Yesterday, walking up and down my jet leg towards the El Capote waterfall in deep Veracruz I thought of my next project. It brings together few elements. First, the idea that there is a crucial separation between collections and collectives; that can be found in Latour's two-chambers model in Politics of Nature or in the eco-theology of Thomas Barry and is ultimately formulated by Arendt's formulation of the main question of politics: why is there someone instead of no one?. Second, the partial who-ification of whats (or someone-ification of things) that is common to both process philosophy and Descola's animism - how these positions compare with standard non-process philosophy and naturalism but also with other alternatives that fully exorcise the separation between something and someone (between the question of politics and the question of ontology). Third, the work on predication - placing subject and object together where someone is the subject and something is the object seems to be the locus of the distinction between whos and whats. There is a politics to predication - that could be an ontology of predication but it is rather what makes politics and ontology possible. And, of course, the issue of what is thinking emerges: is it all about predication?

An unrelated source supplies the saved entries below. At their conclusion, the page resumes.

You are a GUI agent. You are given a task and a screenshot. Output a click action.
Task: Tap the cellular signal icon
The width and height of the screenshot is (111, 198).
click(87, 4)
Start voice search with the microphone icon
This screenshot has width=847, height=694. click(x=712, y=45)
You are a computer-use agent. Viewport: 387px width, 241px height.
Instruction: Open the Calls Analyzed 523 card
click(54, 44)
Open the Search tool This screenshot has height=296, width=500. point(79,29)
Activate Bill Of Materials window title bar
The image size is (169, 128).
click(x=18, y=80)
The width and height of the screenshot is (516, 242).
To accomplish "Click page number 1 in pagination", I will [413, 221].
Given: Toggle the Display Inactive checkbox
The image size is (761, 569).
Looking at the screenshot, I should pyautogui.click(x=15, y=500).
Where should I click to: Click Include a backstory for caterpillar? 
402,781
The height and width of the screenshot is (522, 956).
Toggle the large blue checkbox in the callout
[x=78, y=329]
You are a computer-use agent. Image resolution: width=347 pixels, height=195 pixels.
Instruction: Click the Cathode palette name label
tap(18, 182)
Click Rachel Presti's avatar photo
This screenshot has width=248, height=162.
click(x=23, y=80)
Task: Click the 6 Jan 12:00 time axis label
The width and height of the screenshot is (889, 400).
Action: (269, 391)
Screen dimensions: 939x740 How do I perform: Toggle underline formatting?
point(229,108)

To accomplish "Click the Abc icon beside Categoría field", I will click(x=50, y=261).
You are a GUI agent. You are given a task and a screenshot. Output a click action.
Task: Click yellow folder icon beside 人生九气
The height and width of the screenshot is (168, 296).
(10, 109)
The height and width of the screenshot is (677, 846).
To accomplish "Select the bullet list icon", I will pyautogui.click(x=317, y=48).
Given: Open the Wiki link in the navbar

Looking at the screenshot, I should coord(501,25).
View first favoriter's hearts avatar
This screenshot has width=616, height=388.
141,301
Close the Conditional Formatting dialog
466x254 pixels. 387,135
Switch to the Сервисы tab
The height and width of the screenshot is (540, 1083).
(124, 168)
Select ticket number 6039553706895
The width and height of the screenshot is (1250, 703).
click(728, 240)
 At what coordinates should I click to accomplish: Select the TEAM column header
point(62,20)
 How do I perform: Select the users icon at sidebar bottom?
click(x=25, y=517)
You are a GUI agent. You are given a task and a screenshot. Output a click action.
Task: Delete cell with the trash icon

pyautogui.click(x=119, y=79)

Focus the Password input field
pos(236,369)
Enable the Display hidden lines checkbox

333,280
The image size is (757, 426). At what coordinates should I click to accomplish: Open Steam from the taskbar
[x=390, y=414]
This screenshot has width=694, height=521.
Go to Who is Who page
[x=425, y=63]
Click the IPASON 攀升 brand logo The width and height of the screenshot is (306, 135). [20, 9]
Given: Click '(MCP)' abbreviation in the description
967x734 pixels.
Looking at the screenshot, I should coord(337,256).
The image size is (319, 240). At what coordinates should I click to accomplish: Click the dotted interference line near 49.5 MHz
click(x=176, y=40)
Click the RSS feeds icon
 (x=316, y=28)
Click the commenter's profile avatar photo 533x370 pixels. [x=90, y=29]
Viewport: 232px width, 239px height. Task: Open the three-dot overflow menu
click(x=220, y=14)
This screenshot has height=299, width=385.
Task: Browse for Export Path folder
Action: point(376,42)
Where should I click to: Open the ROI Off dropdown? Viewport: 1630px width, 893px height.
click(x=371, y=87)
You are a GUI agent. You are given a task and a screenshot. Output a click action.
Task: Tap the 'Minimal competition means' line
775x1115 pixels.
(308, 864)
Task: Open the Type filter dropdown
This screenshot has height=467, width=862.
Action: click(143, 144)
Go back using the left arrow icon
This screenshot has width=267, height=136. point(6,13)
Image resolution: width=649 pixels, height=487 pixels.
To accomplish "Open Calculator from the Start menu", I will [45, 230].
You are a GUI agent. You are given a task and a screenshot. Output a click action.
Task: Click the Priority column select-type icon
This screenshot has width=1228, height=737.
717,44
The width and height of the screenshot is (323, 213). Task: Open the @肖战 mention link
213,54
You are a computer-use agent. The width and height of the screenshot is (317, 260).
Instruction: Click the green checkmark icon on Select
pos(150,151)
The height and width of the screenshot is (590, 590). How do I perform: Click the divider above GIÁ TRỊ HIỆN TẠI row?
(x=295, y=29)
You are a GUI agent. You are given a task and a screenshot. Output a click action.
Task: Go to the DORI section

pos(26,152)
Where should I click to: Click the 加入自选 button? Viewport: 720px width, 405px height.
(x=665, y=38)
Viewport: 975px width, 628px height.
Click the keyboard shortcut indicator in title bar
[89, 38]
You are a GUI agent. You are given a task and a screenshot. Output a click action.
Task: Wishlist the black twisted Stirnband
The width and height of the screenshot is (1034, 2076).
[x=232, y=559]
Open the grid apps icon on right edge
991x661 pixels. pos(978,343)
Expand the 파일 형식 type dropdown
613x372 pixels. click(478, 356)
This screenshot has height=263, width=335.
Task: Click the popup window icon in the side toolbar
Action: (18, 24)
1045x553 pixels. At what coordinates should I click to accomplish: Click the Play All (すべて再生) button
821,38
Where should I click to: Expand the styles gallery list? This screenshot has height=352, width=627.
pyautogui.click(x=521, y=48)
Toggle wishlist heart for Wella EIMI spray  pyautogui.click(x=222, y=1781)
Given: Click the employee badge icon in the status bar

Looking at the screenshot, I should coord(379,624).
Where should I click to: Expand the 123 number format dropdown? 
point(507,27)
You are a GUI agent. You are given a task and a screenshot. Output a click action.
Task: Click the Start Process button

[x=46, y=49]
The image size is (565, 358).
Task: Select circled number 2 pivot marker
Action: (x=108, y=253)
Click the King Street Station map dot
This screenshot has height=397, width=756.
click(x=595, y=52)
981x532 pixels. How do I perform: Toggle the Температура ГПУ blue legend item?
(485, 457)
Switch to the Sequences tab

Been reading Bohn's recent papers on the possibility of junky worlds (and therefore of hunky worlds as hunky worlds are those that are gunky and junky - quite funky, as I said in the other post). He cites Whitehead (process philosophy tends to go hunky) but also Leibniz in his company - he wouldn't take up gunk as he believed in monads but would accept junky worlds (where everything that exists is a part of something). Bohn quotes Leibniz in On Nature Itself «For, although there are atoms of substance, namely monads, which lack parts, there are no atoms of bulk, that is, atoms of the least possible extension, nor are there any ultimate elements, since a continuum cannot be composed out of points. In just the same way, there is nothing greatest in bulk nor infinite in extension, even if there is always something bigger than anything else, though there is a being greatest in the intensity of its perfection, that is, a being infinite in power.» And New Essays: ... for there is nev...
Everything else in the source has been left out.